DESCRIPTION OF THE TASK → Restrict the output to the lines below starting at the one that contains "Gymnasium (867, 364)" and ending at the one that contains "Aufhellen und Trüben von Farbe (370, 319)", and restate them word for word, both ends included.

:: WORKING DATA

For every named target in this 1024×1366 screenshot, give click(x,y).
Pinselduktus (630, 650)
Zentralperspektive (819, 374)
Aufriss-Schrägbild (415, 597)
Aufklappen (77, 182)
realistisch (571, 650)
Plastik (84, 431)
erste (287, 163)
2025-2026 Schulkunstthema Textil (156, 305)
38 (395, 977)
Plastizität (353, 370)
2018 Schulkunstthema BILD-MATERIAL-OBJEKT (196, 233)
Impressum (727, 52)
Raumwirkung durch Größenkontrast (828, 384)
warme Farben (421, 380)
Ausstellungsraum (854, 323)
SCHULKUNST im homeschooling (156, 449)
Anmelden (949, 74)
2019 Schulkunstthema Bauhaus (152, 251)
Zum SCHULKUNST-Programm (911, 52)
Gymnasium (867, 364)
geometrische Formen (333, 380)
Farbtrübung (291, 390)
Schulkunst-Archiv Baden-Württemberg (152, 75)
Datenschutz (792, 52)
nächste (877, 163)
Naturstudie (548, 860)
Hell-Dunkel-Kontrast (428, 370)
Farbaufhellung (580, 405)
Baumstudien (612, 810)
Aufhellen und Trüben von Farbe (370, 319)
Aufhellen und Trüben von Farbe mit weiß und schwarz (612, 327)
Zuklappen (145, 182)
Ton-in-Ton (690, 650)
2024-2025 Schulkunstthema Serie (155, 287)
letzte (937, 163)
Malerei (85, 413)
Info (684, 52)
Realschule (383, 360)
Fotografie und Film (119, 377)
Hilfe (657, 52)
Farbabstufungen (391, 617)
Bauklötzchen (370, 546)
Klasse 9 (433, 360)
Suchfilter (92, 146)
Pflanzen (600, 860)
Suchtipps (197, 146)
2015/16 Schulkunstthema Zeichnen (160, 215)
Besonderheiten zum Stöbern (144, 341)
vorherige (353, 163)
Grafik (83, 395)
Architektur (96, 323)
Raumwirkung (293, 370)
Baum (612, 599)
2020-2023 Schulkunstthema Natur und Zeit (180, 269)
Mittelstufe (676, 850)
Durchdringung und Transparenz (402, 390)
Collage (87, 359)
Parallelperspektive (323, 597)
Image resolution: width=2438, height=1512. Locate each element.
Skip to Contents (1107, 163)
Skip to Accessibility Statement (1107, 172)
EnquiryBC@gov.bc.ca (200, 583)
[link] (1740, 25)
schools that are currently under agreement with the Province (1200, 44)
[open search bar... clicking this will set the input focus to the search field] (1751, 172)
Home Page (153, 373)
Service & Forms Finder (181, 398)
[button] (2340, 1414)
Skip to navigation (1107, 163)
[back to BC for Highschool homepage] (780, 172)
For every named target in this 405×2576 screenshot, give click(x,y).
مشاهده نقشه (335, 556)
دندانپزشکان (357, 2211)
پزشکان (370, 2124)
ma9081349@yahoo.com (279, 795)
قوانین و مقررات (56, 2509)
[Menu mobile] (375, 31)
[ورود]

::::

EXERCISE SOLUTION →
Gymnasium (867, 364)
geometrische Formen (333, 380)
Farbtrübung (291, 390)
Schulkunst-Archiv Baden-Württemberg (152, 75)
Datenschutz (792, 52)
nächste (877, 163)
Naturstudie (548, 860)
Hell-Dunkel-Kontrast (428, 370)
Farbaufhellung (580, 405)
Baumstudien (612, 810)
Aufhellen und Trüben von Farbe (370, 319)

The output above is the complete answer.